SET EXERCISE - Rewrite the lines below, changing every "dropdown" to "drop-down list" and keeping everything else the same.

AVAILABLE RECORDS -
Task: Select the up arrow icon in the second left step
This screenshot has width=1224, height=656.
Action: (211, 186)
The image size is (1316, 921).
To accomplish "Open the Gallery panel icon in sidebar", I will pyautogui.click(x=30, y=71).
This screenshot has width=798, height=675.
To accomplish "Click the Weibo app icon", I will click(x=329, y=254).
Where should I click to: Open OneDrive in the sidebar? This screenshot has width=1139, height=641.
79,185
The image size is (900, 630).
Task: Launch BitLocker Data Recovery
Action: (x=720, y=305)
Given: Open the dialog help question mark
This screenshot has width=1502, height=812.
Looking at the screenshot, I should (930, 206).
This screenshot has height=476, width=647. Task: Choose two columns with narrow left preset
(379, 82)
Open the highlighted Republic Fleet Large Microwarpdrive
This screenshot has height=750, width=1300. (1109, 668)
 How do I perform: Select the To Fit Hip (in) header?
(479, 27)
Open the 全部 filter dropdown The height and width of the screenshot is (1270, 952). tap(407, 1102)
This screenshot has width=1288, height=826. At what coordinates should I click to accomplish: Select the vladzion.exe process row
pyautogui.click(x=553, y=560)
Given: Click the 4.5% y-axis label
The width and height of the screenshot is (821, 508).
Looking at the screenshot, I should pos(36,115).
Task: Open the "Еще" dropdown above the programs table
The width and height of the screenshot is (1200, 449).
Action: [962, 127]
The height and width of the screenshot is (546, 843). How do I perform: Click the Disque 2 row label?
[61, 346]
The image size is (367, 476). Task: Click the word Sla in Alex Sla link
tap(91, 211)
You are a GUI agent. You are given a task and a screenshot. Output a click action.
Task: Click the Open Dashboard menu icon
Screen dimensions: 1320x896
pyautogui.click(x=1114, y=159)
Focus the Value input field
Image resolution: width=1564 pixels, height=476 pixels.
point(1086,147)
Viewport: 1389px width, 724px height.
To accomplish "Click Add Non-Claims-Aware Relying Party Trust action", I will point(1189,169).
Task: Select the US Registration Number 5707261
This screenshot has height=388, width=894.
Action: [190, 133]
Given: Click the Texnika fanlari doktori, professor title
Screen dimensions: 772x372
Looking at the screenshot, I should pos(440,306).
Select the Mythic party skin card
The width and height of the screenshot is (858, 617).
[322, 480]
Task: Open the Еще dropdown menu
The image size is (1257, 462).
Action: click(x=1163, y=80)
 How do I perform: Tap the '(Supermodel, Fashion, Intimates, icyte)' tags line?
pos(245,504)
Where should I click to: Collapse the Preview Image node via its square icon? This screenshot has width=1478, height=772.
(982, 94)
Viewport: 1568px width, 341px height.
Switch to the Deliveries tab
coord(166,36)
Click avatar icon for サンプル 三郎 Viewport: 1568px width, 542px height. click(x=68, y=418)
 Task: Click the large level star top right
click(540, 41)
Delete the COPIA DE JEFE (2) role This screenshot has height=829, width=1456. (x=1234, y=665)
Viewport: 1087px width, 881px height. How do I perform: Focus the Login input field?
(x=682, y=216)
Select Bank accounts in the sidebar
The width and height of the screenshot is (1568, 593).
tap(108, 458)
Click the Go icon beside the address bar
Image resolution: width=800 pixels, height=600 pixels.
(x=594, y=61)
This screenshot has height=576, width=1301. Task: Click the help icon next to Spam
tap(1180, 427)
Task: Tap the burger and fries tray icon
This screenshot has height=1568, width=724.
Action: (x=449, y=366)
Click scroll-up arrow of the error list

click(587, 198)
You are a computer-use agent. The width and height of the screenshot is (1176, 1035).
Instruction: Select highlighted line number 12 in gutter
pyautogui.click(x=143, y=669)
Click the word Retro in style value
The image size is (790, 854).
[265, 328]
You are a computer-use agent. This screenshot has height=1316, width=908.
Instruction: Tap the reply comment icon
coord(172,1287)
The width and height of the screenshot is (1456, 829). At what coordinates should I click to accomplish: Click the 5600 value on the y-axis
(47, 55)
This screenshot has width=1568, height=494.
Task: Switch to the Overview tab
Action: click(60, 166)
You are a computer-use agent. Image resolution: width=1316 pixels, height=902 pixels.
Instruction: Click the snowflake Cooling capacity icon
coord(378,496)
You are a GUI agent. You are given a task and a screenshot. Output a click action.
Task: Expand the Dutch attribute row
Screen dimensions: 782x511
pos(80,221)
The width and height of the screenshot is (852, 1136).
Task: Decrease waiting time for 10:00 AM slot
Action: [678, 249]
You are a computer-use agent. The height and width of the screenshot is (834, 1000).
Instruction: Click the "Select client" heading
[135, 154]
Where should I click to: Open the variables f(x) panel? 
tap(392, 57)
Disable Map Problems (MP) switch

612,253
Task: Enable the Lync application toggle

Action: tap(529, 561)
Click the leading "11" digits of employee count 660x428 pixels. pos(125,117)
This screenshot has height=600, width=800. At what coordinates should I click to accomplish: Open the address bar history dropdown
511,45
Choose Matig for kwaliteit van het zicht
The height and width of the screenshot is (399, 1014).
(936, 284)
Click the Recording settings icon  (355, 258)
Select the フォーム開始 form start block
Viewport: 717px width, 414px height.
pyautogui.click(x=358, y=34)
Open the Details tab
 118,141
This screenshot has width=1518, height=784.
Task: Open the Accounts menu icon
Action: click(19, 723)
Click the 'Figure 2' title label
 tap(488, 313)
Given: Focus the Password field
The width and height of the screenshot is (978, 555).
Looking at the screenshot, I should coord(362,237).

CORRECT OUTPUT -
Task: Select the up arrow icon in the second left step
This screenshot has width=1224, height=656.
Action: (211, 186)
The image size is (1316, 921).
To accomplish "Open the Gallery panel icon in sidebar", I will pyautogui.click(x=30, y=71).
This screenshot has width=798, height=675.
To accomplish "Click the Weibo app icon", I will click(x=329, y=254).
Where should I click to: Open OneDrive in the sidebar? This screenshot has width=1139, height=641.
79,185
The image size is (900, 630).
Task: Launch BitLocker Data Recovery
Action: (x=720, y=305)
Given: Open the dialog help question mark
This screenshot has width=1502, height=812.
Looking at the screenshot, I should (930, 206).
This screenshot has height=476, width=647. Task: Choose two columns with narrow left preset
(379, 82)
Open the highlighted Republic Fleet Large Microwarpdrive
This screenshot has height=750, width=1300. (1109, 668)
 How do I perform: Select the To Fit Hip (in) header?
(479, 27)
Open the 全部 filter drop-down list The height and width of the screenshot is (1270, 952). tap(407, 1102)
This screenshot has width=1288, height=826. At what coordinates should I click to accomplish: Select the vladzion.exe process row
pyautogui.click(x=553, y=560)
Given: Click the 4.5% y-axis label
The width and height of the screenshot is (821, 508).
Looking at the screenshot, I should pos(36,115).
Task: Open the "Еще" drop-down list above the programs table
The width and height of the screenshot is (1200, 449).
Action: [962, 127]
The height and width of the screenshot is (546, 843). How do I perform: Click the Disque 2 row label?
[61, 346]
The image size is (367, 476). Task: Click the word Sla in Alex Sla link
tap(91, 211)
You are a GUI agent. You are given a task and a screenshot. Output a click action.
Task: Click the Open Dashboard menu icon
Screen dimensions: 1320x896
pyautogui.click(x=1114, y=159)
Focus the Value input field
Image resolution: width=1564 pixels, height=476 pixels.
point(1086,147)
Viewport: 1389px width, 724px height.
To accomplish "Click Add Non-Claims-Aware Relying Party Trust action", I will point(1189,169).
Task: Select the US Registration Number 5707261
This screenshot has height=388, width=894.
Action: [190, 133]
Given: Click the Texnika fanlari doktori, professor title
Screen dimensions: 772x372
Looking at the screenshot, I should pos(440,306).
Select the Mythic party skin card
The width and height of the screenshot is (858, 617).
[322, 480]
Task: Open the Еще drop-down list menu
The image size is (1257, 462).
Action: click(x=1163, y=80)
 How do I perform: Tap the '(Supermodel, Fashion, Intimates, icyte)' tags line?
pos(245,504)
Where should I click to: Collapse the Preview Image node via its square icon? This screenshot has width=1478, height=772.
(982, 94)
Viewport: 1568px width, 341px height.
Switch to the Deliveries tab
coord(166,36)
Click avatar icon for サンプル 三郎 Viewport: 1568px width, 542px height. click(x=68, y=418)
 Task: Click the large level star top right
click(540, 41)
Delete the COPIA DE JEFE (2) role This screenshot has height=829, width=1456. (x=1234, y=665)
Viewport: 1087px width, 881px height. How do I perform: Focus the Login input field?
(x=682, y=216)
Select Bank accounts in the sidebar
The width and height of the screenshot is (1568, 593).
tap(108, 458)
Click the Go icon beside the address bar
Image resolution: width=800 pixels, height=600 pixels.
(x=594, y=61)
This screenshot has height=576, width=1301. Task: Click the help icon next to Spam
tap(1180, 427)
Task: Tap the burger and fries tray icon
This screenshot has height=1568, width=724.
Action: (x=449, y=366)
Click scroll-up arrow of the error list

click(587, 198)
You are a computer-use agent. The width and height of the screenshot is (1176, 1035).
Instruction: Select highlighted line number 12 in gutter
pyautogui.click(x=143, y=669)
Click the word Retro in style value
The image size is (790, 854).
[265, 328]
You are a computer-use agent. This screenshot has height=1316, width=908.
Instruction: Tap the reply comment icon
coord(172,1287)
The width and height of the screenshot is (1456, 829). At what coordinates should I click to accomplish: Click the 5600 value on the y-axis
(47, 55)
This screenshot has width=1568, height=494.
Task: Switch to the Overview tab
Action: click(60, 166)
You are a computer-use agent. Image resolution: width=1316 pixels, height=902 pixels.
Instruction: Click the snowflake Cooling capacity icon
coord(378,496)
You are a GUI agent. You are given a task and a screenshot. Output a click action.
Task: Expand the Dutch attribute row
Screen dimensions: 782x511
pos(80,221)
The width and height of the screenshot is (852, 1136).
Task: Decrease waiting time for 10:00 AM slot
Action: [678, 249]
You are a computer-use agent. The height and width of the screenshot is (834, 1000).
Instruction: Click the "Select client" heading
[135, 154]
Where should I click to: Open the variables f(x) panel? 
tap(392, 57)
Disable Map Problems (MP) switch

612,253
Task: Enable the Lync application toggle

Action: tap(529, 561)
Click the leading "11" digits of employee count 660x428 pixels. pos(125,117)
This screenshot has height=600, width=800. At what coordinates should I click to accomplish: Open the address bar history drop-down list
511,45
Choose Matig for kwaliteit van het zicht
The height and width of the screenshot is (399, 1014).
(936, 284)
Click the Recording settings icon  (355, 258)
Select the フォーム開始 form start block
Viewport: 717px width, 414px height.
pyautogui.click(x=358, y=34)
Open the Details tab
 118,141
This screenshot has width=1518, height=784.
Task: Open the Accounts menu icon
Action: click(19, 723)
Click the 'Figure 2' title label
 tap(488, 313)
Given: Focus the Password field
The width and height of the screenshot is (978, 555).
Looking at the screenshot, I should coord(362,237).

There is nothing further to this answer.